¿QUÉ PEDIRÍA YO?

― ¿Qué quieres que haga por ti? —le preguntó. ―Rabí, quiero ver —respondió el ciego. ―Puedes irte —le dijo Jesús—; tu fe te ha sanado. Al momento recobró la vista y empezó a seguir a Jesús por el camino. Marcos 10:51,52

El genio les ofreció concederles tres deseos a los tres hombres abandonados en una isla desierta. “Deseo estar de vuelta en casa”, dijo el primero, y se fue a casa. “Yo deseo estar en el juego de la Serie Mundial”, pidió el segundo, y de nuevo se le concedió. “Cómo extraño a esos amigos”, dijo el tercero. “Yo quiero que vuelvan”.

El ofrecimiento de Jesús es mucho más objetivo e importante; cuando él pregunte: “¿Qué quieres que haga por ti?”, ¿cómo responderé yo? Aquel día, el mendigo ciego le pidió la visión; su súplica, “Jesús, Hijo de David, ten compasión de mí”, revela la clase de visión que le estaba pidiendo. El ciego quería que no solo sus ojos vieran, sino que también su corazón viera; acudió a Jesús como el prometido Salvador que había de venir de la descendencia de David. Apeló solo a la misericordia del Salvador, reconociendo que no tenía ningún mérito propio. Eso es fe. Esa fe se expresó en la manera en que el mendigo caminó con Jesús a lo largo del camino que lo llevaba a Jerusalén y a la cruz.

Señor Jesús, ¡cuánto aprecio tu ofrecimiento!
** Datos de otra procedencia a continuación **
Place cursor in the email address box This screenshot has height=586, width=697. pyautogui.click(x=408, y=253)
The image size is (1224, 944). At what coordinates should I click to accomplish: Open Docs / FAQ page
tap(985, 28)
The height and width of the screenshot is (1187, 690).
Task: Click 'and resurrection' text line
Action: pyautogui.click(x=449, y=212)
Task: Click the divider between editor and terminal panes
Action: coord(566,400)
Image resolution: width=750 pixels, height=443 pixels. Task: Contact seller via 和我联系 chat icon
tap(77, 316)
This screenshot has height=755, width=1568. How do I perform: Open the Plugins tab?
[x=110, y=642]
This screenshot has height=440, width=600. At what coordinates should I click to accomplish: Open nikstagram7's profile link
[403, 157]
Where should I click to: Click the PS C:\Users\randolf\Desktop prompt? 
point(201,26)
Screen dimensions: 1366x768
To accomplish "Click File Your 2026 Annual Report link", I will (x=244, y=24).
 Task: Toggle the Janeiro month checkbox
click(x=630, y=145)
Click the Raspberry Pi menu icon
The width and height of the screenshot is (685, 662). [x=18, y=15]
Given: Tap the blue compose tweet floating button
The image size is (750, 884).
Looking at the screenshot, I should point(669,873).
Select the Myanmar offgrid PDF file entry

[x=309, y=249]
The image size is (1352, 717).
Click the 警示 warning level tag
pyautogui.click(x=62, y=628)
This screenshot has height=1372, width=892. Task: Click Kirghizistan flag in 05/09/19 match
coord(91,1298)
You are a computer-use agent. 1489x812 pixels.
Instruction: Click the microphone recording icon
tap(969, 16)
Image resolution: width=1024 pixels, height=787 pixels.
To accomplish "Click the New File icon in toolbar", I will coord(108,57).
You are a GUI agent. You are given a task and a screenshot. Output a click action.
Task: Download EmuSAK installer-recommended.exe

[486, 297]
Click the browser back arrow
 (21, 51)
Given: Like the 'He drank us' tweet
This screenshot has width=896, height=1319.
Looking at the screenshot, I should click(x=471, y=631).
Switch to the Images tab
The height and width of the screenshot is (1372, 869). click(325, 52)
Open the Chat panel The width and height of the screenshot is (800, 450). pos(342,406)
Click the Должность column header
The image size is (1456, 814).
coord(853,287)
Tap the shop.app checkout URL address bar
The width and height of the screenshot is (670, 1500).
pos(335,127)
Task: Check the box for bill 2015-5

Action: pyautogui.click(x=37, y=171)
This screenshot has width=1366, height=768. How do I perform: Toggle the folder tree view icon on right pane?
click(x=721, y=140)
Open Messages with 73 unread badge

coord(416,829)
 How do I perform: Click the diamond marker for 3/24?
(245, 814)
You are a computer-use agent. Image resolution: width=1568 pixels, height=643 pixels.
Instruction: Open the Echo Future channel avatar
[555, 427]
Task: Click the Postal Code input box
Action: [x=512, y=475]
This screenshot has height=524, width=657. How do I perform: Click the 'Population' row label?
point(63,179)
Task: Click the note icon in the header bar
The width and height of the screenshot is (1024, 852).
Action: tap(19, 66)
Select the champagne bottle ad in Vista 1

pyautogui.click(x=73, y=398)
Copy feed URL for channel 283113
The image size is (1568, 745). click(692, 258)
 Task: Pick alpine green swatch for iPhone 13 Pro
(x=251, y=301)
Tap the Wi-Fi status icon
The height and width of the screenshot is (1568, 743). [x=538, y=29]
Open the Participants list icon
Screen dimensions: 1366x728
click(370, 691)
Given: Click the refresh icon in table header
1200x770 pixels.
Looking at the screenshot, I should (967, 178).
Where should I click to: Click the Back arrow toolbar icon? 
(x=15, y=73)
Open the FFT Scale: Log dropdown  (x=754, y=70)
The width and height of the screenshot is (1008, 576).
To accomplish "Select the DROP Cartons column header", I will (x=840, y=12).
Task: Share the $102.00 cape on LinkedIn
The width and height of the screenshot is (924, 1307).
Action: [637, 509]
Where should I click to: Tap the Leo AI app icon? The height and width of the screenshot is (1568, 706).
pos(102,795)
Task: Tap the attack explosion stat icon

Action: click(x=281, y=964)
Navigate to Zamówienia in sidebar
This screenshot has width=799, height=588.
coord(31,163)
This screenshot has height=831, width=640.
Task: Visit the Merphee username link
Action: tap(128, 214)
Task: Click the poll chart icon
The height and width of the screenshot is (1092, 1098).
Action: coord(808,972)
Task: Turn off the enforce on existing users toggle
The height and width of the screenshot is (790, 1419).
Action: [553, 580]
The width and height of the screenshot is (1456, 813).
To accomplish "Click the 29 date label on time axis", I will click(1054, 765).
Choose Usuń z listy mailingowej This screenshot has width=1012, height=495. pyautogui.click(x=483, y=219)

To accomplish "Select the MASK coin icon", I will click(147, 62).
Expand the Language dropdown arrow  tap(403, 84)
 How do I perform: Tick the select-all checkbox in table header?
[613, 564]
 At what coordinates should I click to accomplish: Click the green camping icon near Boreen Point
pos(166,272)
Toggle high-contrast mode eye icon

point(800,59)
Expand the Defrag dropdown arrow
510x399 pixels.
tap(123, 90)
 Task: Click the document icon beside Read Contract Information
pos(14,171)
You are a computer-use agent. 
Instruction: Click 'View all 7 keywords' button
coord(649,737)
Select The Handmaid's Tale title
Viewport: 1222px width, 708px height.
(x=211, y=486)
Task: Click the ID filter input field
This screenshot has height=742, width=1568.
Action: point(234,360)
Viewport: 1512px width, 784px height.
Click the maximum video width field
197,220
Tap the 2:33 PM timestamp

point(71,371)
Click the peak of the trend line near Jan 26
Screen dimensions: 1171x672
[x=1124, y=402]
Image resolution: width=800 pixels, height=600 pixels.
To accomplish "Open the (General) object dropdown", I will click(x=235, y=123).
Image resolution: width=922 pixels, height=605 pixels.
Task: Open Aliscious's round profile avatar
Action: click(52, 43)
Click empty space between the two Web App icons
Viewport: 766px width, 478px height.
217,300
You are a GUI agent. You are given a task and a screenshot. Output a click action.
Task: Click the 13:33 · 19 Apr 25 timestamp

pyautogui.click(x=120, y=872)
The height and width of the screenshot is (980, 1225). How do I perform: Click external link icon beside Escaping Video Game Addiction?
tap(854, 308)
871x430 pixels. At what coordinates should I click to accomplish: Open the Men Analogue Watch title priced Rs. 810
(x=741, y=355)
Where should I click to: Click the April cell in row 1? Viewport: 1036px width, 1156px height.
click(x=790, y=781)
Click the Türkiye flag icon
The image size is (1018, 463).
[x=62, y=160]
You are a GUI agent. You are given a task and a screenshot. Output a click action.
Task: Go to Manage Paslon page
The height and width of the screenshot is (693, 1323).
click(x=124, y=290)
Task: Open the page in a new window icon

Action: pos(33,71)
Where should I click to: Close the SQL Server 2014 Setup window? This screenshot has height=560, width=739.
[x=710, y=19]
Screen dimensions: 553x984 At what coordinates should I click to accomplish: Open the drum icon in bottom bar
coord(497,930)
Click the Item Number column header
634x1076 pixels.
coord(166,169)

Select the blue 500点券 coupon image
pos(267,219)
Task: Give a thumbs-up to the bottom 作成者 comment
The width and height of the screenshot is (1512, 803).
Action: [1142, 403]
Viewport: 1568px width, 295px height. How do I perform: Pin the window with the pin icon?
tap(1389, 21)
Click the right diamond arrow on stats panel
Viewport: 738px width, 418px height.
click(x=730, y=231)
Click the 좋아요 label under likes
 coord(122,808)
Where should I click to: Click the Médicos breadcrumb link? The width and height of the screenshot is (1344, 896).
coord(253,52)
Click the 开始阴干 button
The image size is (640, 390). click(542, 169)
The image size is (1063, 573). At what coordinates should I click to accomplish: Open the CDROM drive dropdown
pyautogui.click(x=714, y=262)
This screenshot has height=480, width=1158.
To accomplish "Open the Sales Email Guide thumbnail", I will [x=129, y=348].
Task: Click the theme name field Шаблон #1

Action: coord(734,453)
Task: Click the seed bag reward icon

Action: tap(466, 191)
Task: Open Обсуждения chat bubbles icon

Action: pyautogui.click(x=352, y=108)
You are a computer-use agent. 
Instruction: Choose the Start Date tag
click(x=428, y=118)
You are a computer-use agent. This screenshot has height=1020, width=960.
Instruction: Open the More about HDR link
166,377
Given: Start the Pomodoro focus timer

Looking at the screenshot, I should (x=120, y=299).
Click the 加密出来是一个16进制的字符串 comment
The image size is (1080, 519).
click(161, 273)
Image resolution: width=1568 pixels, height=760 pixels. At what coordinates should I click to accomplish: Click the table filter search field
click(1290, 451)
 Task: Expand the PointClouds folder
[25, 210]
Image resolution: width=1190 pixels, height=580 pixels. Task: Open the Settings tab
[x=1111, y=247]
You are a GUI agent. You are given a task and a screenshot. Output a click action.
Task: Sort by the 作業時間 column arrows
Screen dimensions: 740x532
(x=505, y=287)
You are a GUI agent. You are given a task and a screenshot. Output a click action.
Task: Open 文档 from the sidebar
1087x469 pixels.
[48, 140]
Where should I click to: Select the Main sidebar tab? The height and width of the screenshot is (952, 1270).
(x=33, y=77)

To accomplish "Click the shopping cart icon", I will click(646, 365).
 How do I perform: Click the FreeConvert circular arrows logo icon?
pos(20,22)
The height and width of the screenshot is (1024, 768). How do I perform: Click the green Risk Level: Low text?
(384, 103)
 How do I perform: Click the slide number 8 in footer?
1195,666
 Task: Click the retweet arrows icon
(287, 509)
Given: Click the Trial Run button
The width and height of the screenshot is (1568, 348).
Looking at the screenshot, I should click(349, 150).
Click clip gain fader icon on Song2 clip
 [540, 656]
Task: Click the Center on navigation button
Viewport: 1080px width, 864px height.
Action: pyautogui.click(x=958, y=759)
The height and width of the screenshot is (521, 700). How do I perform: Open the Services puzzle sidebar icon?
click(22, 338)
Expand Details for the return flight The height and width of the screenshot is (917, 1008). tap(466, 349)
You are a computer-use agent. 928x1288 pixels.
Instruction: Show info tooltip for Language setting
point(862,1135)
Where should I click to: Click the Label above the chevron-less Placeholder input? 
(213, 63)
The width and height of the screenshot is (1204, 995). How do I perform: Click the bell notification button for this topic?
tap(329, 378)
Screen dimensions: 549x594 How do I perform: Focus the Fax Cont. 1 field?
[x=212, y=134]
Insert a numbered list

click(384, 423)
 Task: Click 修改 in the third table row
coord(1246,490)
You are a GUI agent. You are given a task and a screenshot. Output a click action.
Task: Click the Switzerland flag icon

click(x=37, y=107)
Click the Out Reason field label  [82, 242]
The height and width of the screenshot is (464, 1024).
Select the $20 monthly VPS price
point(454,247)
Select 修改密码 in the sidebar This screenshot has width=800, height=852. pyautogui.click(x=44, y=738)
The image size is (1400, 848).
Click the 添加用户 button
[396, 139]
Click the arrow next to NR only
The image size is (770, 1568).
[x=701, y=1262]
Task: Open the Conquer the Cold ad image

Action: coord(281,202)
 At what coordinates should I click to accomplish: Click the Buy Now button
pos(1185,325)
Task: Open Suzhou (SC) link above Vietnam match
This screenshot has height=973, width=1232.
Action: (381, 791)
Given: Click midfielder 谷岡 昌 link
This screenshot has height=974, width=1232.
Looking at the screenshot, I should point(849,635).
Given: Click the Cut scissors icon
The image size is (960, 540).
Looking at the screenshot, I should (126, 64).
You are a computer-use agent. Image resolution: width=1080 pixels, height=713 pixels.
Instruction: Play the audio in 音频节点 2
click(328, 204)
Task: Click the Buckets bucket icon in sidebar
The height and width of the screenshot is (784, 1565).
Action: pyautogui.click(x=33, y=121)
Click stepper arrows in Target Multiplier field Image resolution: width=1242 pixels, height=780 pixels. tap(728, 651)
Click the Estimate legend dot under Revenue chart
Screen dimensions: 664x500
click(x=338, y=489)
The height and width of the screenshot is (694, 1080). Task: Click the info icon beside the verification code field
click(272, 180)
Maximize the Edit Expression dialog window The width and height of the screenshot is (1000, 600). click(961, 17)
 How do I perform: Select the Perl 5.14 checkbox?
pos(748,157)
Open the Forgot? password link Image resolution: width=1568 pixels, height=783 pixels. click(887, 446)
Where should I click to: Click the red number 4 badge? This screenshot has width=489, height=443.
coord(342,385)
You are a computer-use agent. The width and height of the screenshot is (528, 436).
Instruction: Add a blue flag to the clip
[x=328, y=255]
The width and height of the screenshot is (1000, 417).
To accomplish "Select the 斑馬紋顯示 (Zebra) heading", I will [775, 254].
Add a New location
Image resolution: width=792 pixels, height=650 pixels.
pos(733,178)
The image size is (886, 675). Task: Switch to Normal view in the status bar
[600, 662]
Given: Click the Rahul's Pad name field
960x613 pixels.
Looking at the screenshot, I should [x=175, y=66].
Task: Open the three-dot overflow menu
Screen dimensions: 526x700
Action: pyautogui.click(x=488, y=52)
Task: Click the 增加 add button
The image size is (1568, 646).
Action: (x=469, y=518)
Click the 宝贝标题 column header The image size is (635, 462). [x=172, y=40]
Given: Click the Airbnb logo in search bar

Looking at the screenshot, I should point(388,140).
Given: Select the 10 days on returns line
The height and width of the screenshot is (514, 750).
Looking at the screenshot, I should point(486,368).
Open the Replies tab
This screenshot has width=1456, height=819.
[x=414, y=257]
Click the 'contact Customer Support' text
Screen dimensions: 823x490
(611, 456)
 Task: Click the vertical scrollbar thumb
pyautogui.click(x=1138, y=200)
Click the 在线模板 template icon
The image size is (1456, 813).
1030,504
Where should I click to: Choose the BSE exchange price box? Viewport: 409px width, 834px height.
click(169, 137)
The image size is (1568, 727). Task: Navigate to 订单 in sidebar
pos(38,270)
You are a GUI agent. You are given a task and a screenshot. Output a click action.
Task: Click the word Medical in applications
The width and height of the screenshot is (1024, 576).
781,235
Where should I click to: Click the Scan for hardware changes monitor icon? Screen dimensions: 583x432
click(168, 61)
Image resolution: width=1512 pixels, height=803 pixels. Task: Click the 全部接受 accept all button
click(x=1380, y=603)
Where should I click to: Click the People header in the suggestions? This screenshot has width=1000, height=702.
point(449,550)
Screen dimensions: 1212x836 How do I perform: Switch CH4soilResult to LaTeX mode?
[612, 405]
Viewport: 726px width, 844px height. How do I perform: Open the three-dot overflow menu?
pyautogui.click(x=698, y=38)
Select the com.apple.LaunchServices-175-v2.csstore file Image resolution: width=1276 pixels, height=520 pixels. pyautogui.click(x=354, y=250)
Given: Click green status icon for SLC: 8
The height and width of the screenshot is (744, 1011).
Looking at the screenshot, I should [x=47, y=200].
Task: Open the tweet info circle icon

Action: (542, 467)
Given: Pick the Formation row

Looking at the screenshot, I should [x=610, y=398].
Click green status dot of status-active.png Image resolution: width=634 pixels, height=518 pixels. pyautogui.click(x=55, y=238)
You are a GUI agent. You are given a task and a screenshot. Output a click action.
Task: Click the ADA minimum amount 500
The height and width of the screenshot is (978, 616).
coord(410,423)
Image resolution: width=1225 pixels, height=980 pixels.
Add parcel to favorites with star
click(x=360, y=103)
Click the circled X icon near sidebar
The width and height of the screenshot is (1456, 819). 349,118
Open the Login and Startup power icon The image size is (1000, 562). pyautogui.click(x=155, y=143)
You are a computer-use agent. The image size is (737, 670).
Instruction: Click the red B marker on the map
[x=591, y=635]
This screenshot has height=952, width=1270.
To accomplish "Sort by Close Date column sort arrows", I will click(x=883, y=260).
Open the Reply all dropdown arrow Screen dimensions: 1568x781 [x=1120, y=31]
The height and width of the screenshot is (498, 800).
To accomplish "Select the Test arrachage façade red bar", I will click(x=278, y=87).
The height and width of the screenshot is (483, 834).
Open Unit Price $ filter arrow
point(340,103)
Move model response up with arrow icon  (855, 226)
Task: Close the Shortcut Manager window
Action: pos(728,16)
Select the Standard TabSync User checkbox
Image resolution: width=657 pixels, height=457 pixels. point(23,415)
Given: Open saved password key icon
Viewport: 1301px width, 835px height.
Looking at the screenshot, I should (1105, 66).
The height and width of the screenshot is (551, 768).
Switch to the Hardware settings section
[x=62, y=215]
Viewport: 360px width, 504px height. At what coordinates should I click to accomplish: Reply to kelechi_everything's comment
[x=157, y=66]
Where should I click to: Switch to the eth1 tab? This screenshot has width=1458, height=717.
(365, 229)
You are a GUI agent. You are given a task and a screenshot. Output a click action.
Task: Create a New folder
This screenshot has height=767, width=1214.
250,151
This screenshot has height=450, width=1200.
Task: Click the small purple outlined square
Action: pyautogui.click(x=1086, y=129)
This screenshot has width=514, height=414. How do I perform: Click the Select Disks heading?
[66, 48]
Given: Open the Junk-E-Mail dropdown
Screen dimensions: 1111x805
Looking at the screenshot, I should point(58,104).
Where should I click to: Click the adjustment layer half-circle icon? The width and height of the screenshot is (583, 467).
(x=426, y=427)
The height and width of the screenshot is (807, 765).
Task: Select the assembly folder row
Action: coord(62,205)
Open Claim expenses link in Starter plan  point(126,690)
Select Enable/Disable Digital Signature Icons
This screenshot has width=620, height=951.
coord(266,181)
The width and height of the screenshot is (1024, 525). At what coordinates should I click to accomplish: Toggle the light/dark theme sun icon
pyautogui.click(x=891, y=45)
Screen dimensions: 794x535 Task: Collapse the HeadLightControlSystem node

Hay muchas cosas que necesito de ti, podría traer delante de ti una larga lista de peticiones. Pero, ante todas las cosas, necesito la vista que tú le diste al corazón de aquel ciego; que le des a mi corazón la misma visión espiritual 20/20. Necesito crecer en fe hacia ti, Cordero del Calvario, Salvador divino.

Oración:

Amado Señor Jesús, te pido que, por tu misericordia, me escuches cuando te pido la vista espiritual. Amén.